══ AVAILABLE DATA ══

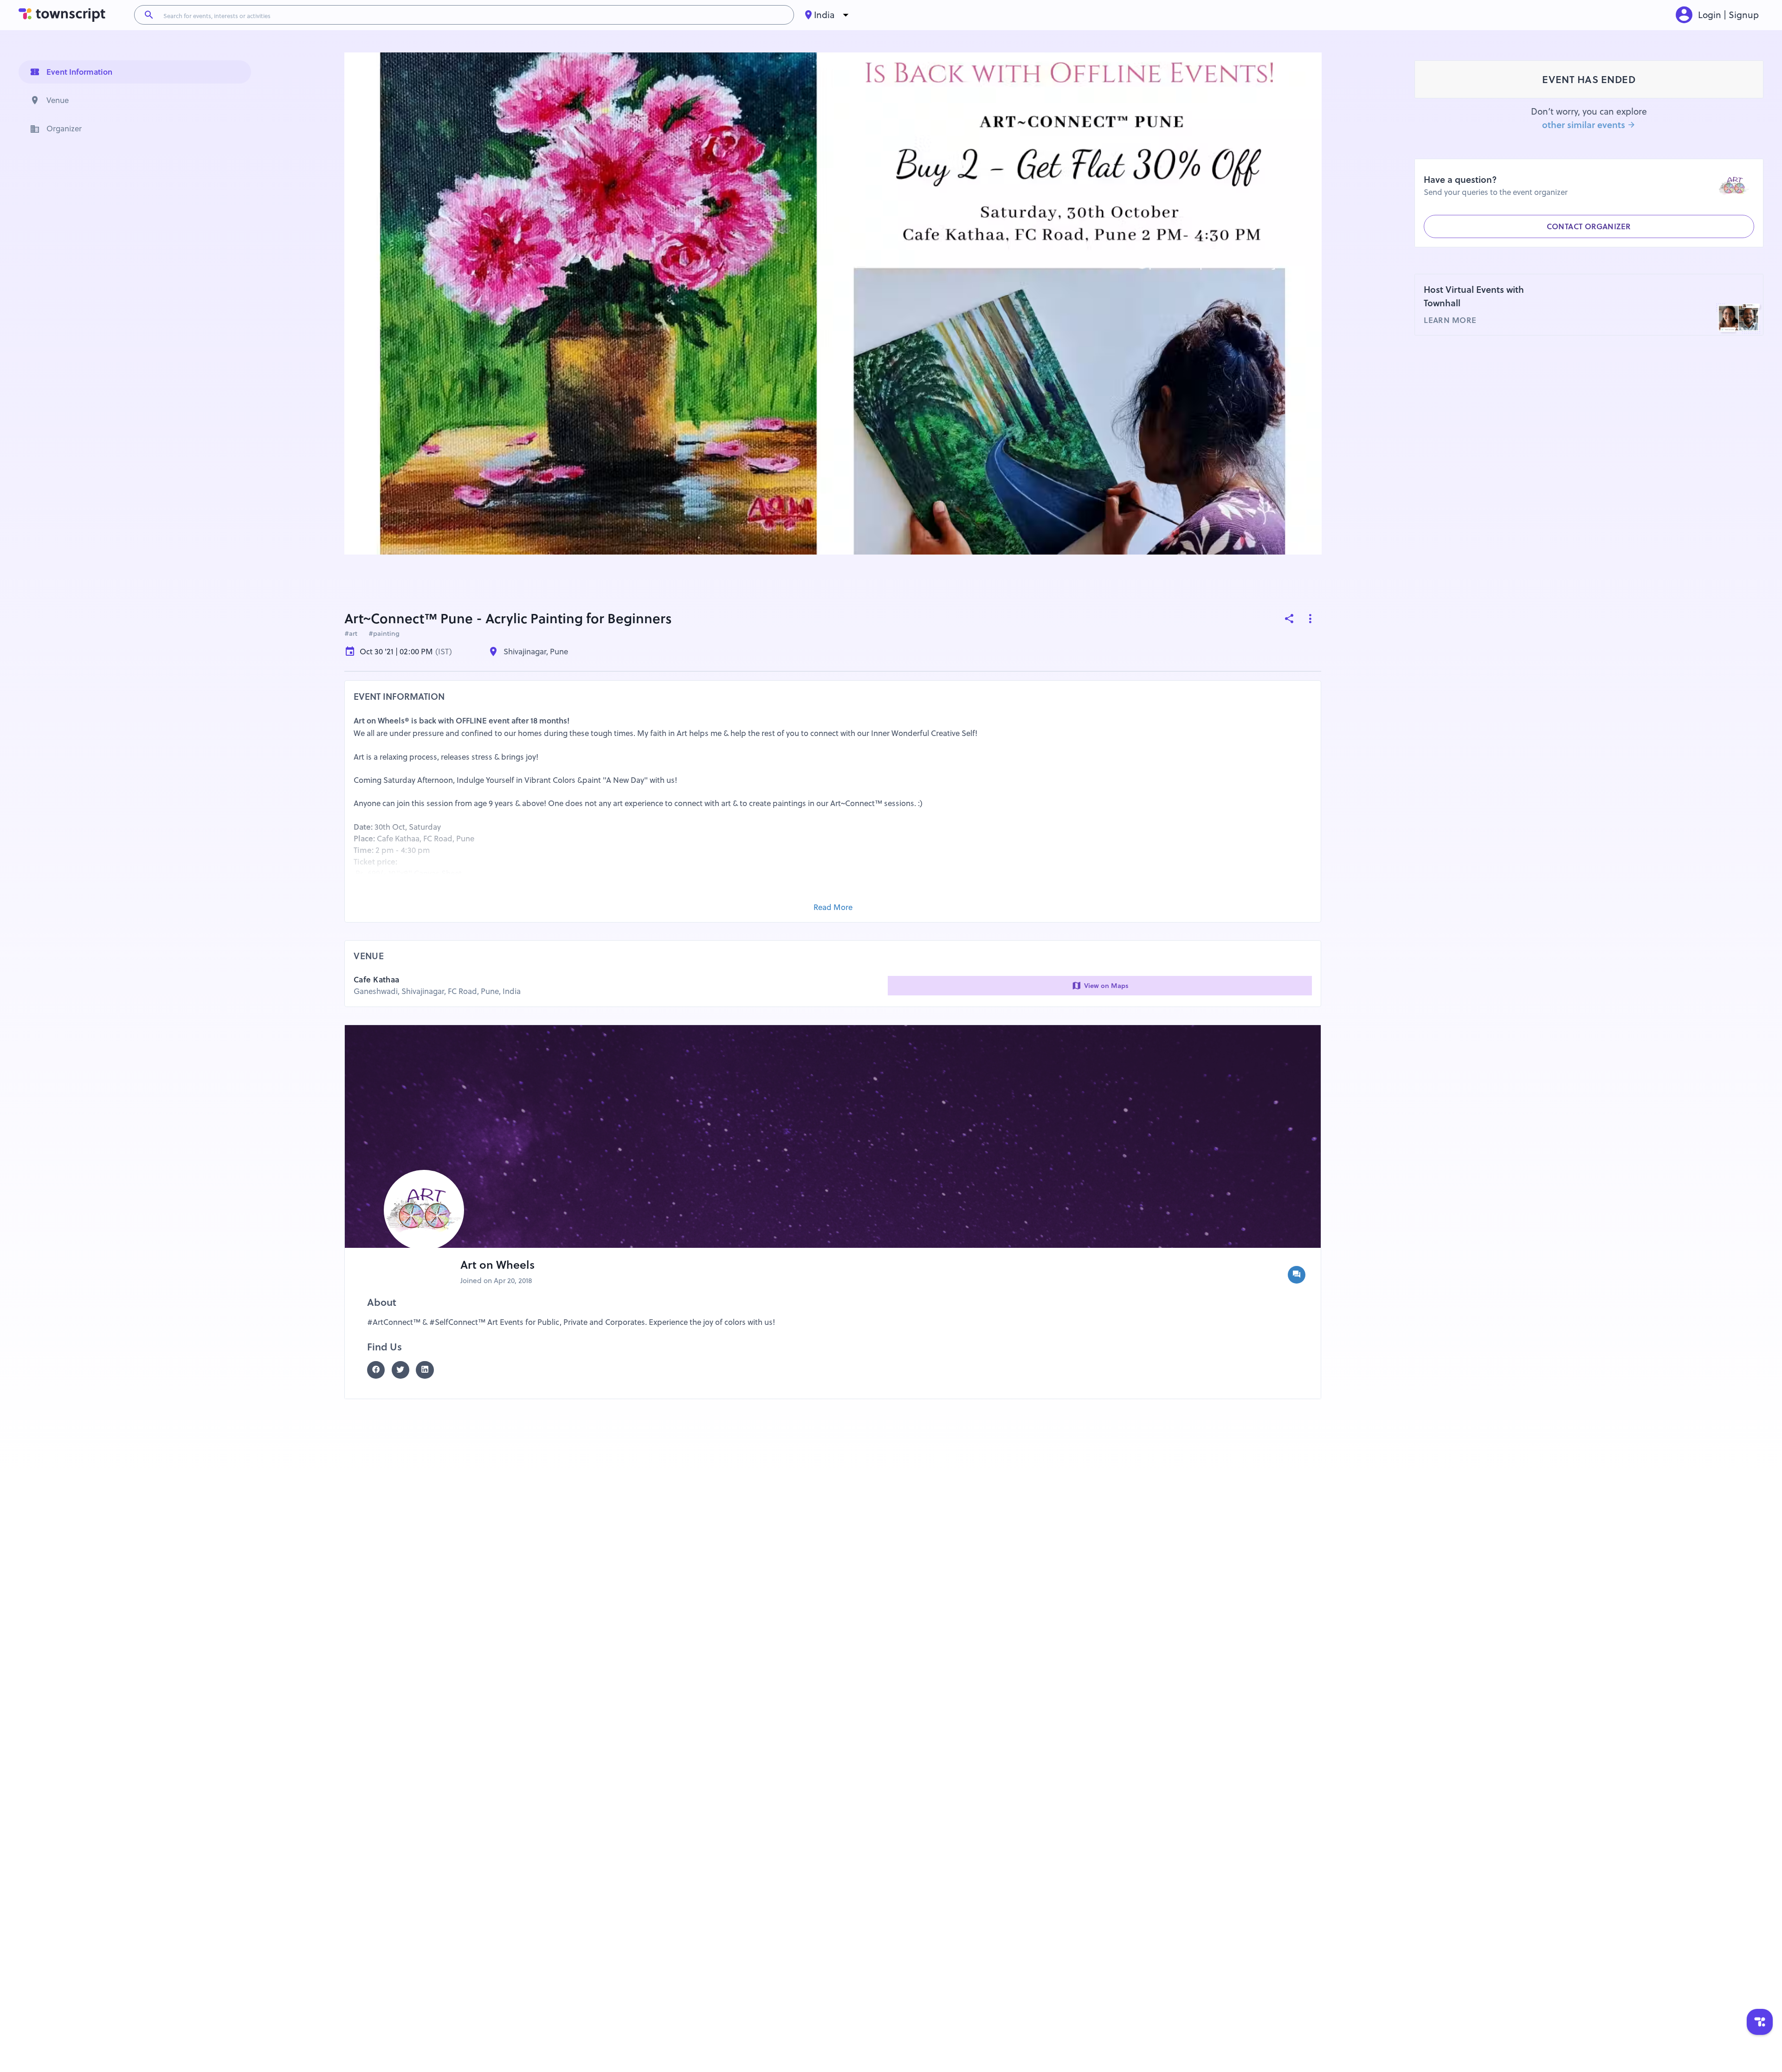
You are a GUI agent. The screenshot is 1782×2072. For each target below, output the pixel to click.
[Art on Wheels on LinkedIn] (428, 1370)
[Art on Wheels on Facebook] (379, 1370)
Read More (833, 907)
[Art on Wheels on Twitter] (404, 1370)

═══

▸ WORK ORDER: If a line of the records above holds the word "Wheels", show it.

▸ SOLUTION:
[Art on Wheels on LinkedIn] (428, 1370)
[Art on Wheels on Facebook] (379, 1370)
[Art on Wheels on Twitter] (404, 1370)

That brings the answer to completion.